--- start of Excerpted data ---
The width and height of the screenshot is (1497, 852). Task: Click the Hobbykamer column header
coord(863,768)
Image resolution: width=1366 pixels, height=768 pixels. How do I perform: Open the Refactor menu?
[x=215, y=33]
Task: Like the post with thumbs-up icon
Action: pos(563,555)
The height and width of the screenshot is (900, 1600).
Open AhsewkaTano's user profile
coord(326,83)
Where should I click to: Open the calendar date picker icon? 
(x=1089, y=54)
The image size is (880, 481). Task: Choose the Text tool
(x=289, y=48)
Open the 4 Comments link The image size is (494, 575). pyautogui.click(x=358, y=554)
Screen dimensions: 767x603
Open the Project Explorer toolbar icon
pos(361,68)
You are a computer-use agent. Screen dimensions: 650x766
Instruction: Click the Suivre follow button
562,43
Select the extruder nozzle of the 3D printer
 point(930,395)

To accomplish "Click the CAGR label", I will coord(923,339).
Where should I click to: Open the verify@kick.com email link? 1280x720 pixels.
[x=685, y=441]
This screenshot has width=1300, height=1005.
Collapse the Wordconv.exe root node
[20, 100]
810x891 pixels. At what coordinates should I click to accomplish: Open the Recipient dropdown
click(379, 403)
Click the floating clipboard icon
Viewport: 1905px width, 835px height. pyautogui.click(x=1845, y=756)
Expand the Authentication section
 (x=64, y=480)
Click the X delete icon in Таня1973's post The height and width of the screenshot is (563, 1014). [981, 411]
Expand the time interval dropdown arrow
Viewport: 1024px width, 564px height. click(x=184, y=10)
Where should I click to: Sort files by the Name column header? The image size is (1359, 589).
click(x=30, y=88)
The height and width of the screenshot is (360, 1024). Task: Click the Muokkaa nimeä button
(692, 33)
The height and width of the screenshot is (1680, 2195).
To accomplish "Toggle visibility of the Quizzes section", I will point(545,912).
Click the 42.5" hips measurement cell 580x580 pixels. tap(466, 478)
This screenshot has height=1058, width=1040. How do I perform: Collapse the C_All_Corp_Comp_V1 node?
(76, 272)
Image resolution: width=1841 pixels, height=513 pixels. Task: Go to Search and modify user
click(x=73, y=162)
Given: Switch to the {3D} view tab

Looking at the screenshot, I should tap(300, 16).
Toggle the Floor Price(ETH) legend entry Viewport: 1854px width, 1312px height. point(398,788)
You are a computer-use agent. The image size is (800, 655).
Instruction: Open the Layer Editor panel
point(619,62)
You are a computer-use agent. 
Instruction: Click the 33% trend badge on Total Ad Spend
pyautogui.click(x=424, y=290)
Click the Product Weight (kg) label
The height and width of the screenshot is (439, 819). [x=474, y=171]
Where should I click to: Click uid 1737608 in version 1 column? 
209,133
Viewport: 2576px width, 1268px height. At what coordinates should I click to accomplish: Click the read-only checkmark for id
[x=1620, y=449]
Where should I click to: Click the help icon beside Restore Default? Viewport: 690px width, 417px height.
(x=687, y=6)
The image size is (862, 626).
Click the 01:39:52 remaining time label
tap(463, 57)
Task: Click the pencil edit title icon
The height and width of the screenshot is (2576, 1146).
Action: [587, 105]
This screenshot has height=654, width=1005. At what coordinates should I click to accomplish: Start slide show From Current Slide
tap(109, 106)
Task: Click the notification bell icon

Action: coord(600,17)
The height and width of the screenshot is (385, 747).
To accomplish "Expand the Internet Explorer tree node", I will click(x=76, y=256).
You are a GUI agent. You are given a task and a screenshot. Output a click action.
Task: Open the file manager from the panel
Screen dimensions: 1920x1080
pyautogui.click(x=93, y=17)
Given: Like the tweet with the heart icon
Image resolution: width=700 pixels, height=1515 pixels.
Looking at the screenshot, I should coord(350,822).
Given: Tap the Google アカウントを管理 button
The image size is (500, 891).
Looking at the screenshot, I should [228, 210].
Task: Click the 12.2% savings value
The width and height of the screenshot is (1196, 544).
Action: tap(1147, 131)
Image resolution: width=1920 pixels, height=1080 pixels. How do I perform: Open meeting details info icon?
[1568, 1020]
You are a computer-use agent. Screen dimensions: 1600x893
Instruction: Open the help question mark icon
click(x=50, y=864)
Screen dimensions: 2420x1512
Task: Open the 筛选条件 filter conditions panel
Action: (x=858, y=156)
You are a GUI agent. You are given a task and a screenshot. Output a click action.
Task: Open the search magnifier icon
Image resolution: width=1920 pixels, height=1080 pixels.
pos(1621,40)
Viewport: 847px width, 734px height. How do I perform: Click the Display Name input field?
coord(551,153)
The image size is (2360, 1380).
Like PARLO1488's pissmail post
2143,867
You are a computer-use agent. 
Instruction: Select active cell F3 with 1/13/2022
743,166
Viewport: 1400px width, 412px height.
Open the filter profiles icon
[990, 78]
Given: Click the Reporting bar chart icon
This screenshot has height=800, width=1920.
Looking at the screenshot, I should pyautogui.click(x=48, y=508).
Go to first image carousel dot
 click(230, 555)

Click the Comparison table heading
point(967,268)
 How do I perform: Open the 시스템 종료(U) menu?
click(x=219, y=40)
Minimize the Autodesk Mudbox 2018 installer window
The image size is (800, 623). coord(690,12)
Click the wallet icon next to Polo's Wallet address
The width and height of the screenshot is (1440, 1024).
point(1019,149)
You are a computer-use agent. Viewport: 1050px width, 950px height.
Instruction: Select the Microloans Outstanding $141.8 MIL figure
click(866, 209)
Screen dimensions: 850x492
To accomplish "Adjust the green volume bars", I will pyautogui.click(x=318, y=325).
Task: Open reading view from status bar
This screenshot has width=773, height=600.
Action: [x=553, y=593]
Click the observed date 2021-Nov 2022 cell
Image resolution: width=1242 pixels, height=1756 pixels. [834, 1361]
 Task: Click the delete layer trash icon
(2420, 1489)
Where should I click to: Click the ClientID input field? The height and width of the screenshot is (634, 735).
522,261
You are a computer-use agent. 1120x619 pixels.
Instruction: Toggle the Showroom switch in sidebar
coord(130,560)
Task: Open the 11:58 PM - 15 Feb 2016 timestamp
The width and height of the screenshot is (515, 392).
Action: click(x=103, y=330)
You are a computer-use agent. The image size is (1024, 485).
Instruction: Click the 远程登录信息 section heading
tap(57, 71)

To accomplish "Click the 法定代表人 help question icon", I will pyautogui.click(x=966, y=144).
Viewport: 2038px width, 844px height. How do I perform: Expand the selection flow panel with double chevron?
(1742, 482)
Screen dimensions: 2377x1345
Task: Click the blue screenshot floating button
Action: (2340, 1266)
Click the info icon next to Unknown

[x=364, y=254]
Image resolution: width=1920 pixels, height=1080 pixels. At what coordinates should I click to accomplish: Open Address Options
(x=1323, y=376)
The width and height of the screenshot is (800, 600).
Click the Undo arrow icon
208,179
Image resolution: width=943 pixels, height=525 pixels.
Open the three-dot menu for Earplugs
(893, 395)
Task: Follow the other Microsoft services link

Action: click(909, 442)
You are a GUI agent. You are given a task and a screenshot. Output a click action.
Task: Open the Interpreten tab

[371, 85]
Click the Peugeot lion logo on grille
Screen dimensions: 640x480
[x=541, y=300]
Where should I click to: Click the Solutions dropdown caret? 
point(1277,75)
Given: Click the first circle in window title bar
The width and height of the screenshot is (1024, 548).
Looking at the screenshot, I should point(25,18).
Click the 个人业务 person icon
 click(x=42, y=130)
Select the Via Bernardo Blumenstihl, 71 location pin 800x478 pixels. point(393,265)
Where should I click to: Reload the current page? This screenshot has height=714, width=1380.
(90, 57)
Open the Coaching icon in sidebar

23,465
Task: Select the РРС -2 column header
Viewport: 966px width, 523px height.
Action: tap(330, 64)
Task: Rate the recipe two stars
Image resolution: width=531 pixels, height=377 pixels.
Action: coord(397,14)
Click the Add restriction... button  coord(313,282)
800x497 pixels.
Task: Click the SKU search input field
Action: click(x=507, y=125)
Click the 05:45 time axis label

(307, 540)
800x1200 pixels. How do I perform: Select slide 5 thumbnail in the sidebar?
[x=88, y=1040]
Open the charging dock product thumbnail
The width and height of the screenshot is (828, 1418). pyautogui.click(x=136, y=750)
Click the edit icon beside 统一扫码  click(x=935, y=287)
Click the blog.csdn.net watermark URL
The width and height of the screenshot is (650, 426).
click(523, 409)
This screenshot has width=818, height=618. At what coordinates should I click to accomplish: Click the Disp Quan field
--- end of Excerpted data ---
## Challenge
Please update the lines from the line with "Select the Via" up to and including the line with "Action: coord(397,14)", replacing "recipe" with "dish" and keeping everything else unchanged.

## Exercise response
Select the Via Bernardo Blumenstihl, 71 location pin 800x478 pixels. point(393,265)
Where should I click to: Reload the current page? This screenshot has height=714, width=1380.
(90, 57)
Open the Coaching icon in sidebar

23,465
Task: Select the РРС -2 column header
Viewport: 966px width, 523px height.
Action: tap(330, 64)
Task: Rate the dish two stars
Image resolution: width=531 pixels, height=377 pixels.
Action: coord(397,14)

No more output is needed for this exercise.